To test this proposition, researchers at the University of Ottawa tested a group of 8 volunteers in mid May and early September. They measured core temperature, skin temperature, skin blood flow, sweat rate, heart rate, and a few other variables during a 90-minute bike session at 60% VO2max — and found no significant differences even after a long, hot summer. The key: their subjects reported spending an average of just 18 minutes a day doing “moderate” or “intense” physical activity outdoors over the summer.

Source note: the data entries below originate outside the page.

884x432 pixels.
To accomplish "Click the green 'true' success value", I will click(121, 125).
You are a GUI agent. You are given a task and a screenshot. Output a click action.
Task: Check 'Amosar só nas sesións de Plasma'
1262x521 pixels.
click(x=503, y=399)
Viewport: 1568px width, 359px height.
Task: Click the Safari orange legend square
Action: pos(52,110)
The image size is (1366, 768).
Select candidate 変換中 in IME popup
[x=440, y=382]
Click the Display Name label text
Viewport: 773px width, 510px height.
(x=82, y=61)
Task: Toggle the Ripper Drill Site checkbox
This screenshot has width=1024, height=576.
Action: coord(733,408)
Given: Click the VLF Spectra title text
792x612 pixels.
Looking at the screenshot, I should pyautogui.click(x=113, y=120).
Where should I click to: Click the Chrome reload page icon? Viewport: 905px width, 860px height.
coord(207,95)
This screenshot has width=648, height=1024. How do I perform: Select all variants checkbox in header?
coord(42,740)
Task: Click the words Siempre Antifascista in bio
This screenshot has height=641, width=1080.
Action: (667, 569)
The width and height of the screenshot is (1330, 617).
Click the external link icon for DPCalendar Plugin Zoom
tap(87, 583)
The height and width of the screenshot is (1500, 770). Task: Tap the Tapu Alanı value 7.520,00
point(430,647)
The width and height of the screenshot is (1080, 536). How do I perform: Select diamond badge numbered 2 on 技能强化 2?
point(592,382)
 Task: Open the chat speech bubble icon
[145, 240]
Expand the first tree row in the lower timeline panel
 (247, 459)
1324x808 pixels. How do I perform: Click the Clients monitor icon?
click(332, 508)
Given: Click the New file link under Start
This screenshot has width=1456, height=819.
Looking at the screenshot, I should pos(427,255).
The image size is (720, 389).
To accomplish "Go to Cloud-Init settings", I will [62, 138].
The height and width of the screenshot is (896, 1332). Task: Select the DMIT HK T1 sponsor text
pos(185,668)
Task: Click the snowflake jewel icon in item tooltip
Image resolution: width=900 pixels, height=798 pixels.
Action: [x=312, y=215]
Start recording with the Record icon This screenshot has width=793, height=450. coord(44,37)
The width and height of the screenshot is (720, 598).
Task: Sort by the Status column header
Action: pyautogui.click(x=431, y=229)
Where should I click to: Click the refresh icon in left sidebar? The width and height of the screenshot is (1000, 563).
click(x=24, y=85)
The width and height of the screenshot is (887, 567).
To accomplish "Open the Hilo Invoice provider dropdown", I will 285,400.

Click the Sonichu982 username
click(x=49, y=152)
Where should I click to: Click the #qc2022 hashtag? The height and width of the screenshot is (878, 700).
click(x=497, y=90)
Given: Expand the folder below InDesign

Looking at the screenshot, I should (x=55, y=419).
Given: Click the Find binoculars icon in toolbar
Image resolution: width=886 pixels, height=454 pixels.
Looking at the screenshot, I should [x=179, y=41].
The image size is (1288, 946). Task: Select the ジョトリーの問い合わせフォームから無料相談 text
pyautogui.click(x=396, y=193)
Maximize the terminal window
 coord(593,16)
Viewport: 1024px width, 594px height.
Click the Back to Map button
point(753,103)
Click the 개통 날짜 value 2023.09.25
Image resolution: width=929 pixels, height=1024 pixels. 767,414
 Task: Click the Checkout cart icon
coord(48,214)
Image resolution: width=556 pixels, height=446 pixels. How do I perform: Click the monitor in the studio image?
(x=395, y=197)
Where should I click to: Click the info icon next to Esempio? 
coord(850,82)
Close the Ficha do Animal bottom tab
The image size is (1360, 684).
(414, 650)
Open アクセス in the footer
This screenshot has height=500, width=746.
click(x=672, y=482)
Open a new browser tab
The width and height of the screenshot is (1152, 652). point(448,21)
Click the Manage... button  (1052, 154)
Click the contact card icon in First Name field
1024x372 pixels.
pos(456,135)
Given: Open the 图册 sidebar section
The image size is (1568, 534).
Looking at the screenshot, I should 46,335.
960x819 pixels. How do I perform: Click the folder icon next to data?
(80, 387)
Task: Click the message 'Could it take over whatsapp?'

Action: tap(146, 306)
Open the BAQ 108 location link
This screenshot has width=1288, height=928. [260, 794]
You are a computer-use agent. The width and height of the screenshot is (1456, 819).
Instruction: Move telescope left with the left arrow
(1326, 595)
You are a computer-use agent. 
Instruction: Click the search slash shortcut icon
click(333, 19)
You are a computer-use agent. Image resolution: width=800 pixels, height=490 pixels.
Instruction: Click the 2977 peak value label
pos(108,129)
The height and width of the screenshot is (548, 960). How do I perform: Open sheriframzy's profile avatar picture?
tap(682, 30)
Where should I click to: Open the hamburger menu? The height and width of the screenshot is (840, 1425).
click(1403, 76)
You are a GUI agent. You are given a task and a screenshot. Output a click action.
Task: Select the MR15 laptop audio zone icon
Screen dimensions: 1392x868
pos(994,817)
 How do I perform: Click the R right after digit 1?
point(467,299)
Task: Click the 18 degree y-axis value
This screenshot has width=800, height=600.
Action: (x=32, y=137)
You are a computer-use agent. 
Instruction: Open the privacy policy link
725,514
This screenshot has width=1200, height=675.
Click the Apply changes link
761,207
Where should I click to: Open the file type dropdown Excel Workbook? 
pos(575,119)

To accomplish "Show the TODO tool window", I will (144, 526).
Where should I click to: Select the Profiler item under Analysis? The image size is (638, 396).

In comparison, chamber-based heat acclimation protocols known to elicit physiological adaptations require a minimum of 1 h of exercise at 50% of VO2max for ten successive days in order to elicit a physiological acclimatization.

There’s no doubt that heat acclimatization effects are real — enhanced sweat rate and greater blood flow to the skin, resulting in lower core temperatures. But you have to get out there and sweat to make it happen.

5 Replies to “Heat acclimatization: what does it take?”

  1. Interesting study. I know that if I hike the Grouse Grind on a particularly hot day my time drops quite a bit. In order to get heat acclimated for a triathlon in the Okanagan I was wondering how much I’d have to do to get ready. The biggest problem for me is that it rarely gets hot for ten straight days in Vancouver!

  2. Would exercising in extra clothing (what I would normally wear in the winter) suffice if the ambient temperature wasn’t high enough?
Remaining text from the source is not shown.